The National Lawyers’ Campaign for Judicial Reforms and Transparency has pleaded for a return to the pre-1993 arrangement, when the central government had the final say on the appointments and transfers of Supreme Court and high court judges.
On Wednesday, former Supreme Court judge Madan B. Lokur had wondered in a newspaper column whether the government was already not calling the shots in judicial appointments.
In the article in The Indian Express newspaper, Justice Lokur cited several instances where the Centre had interfered with the first choices of the Supreme Court collegium and suggested that a judicial commission, which had proposed greater government say in appointments but was struck down by the court, had practically reared its head now.
“It seems to me that the unconstitutional NJAC is rearing its head and is now Frankenstein’s monster. The advice of the two eminent persons postulated by the NJAC is no longer required. Actually, there is now no need to amend the Constitution to bring back the NJAC — it is already in existence with a vengeance. At the present moment, silence on crunch issues is not golden,” Justice Lokur wrote.
The forum’s petition has also urged the nine-judge bench to conduct an open-court hearing, a point that was discussed at Thursday’s hearing.
Review petitions are normally heard inside the closed chambers of judges, without any access provided to lawyers or litigants, although the apex court has on rare occasions made an exception and heard a review plea in an open court.
If the bench agrees that the 1993 judgment was erroneous, it might refer the matter to a larger bench of 11 or 13 judges since a nine-judge bench cannot overrule a judgment by another nine-judge bench.
Under Articles 124 and 217 of the Constitution, the President appoints or transfers Supreme Court and high court judges in “consultation” with the Chief Justice of India.
However, the nine-judge bench of 1993 had ruled that the expression “consultation” here meant “concurrence”, thus transferring the primacy in the matter from the executive to the Chief Justice.
Another nine-judge bench had on a presidential reference considered the matter in 1998. It upheld the 1993 judgment and brought in the system of the five-member collegium, thus according primacy to the Chief Justice and the four other senior-most judges of the Supreme Court.
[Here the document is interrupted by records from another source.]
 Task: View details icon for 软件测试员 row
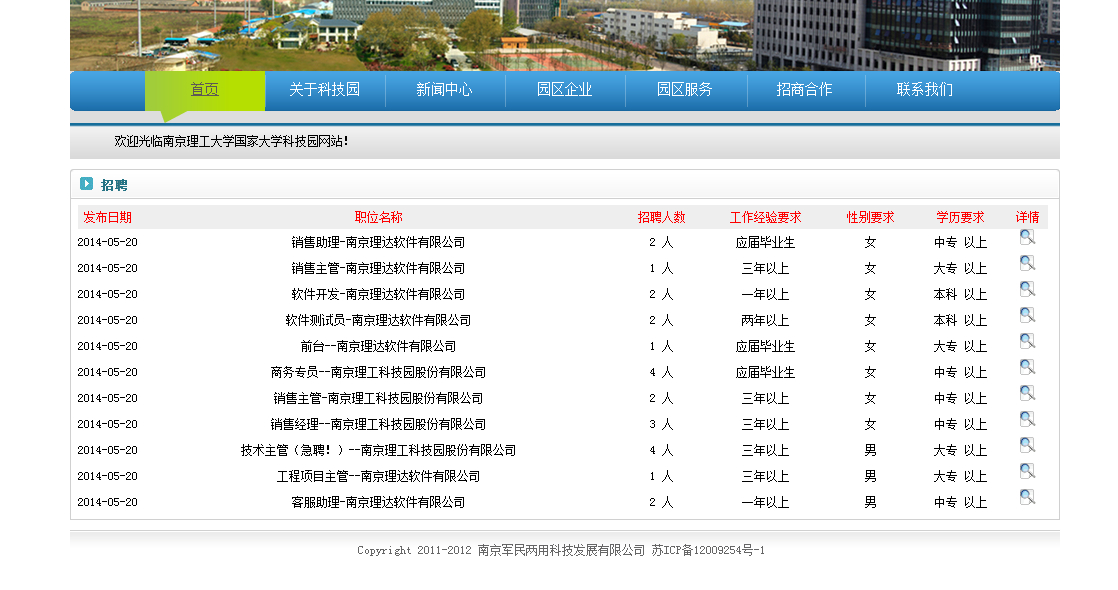tap(1027, 315)
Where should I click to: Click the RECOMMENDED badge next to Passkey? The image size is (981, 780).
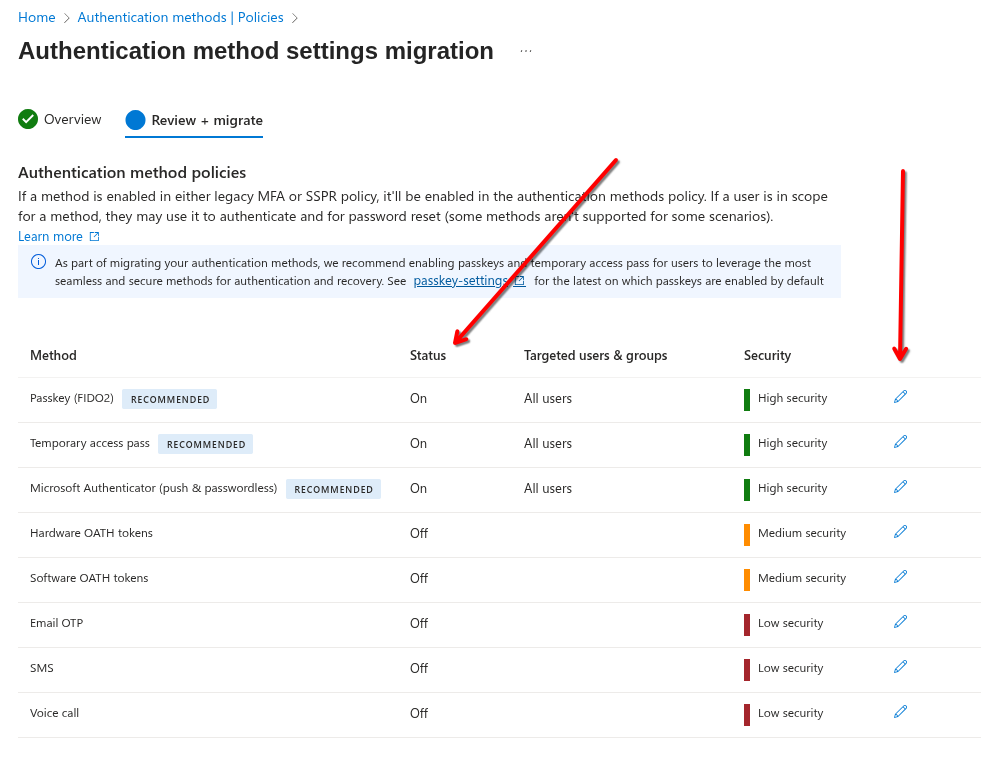(x=168, y=398)
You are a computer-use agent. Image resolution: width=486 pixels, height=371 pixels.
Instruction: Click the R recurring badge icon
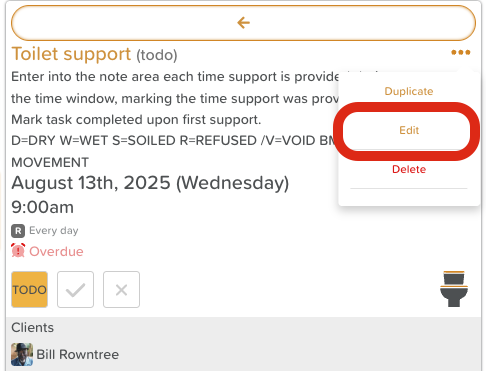point(18,231)
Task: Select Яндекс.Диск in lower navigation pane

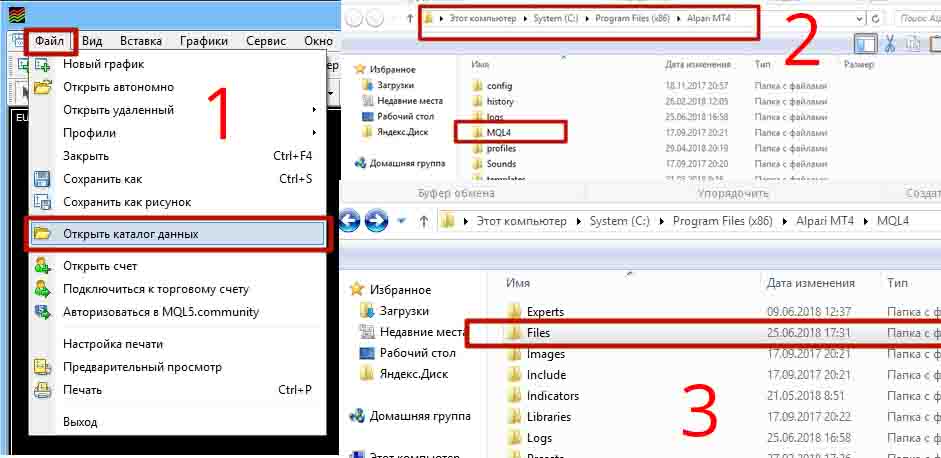Action: click(x=412, y=374)
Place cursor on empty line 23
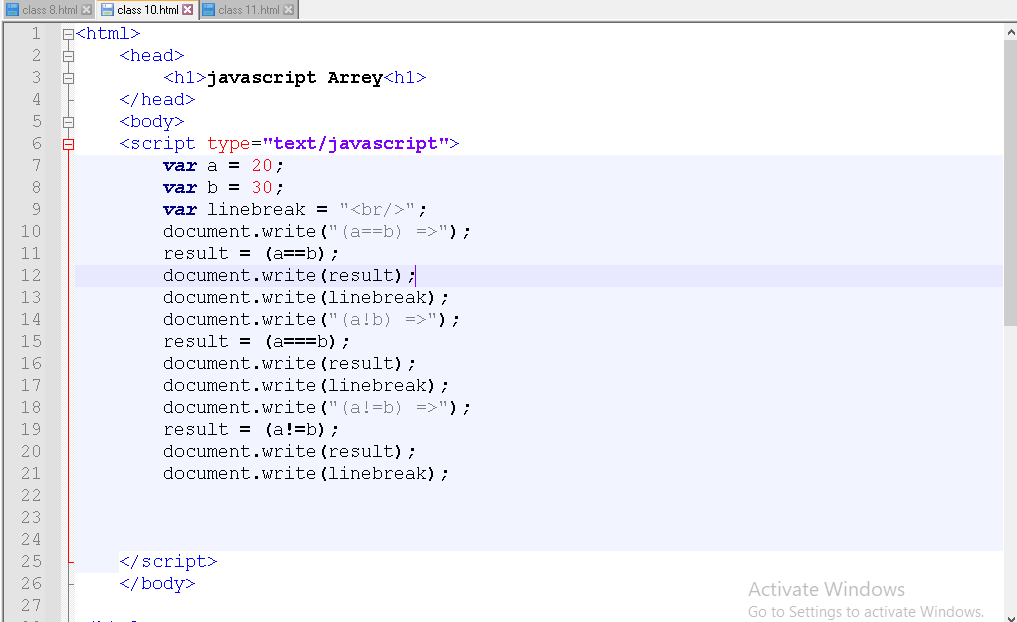Image resolution: width=1017 pixels, height=622 pixels. [400, 518]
In 2014, the government sought to give itself a greater say in judges’ appointments by getting a bill enacted to form a National Judicial Appointments Commission that would replace the collegium system. The commission’s members included the Chief Justice and two other senior-most judges as well as the Union law minister and two “eminent persons”.
A five-judge constitution bench, however, struck the legislation down in October 2015 as “unconstitutional”. It said the enactment infringed on the independence of the judiciary and was contrary to the 1993 and 1998 verdicts.
Apart from Justice Gogoi, the current bench includes Justices S.A. Bobde, N.V. Ramana, Arun Mishra, Rohinton F. Nariman, R. Banumathi, U.U. Lalit, A.M. Khanwilkar and Ashok Bhushan.
The petitioning lawyers’ forum is represented by its founder members Mathews J. Nedumpuram and A.C. Philips as well as other advocates.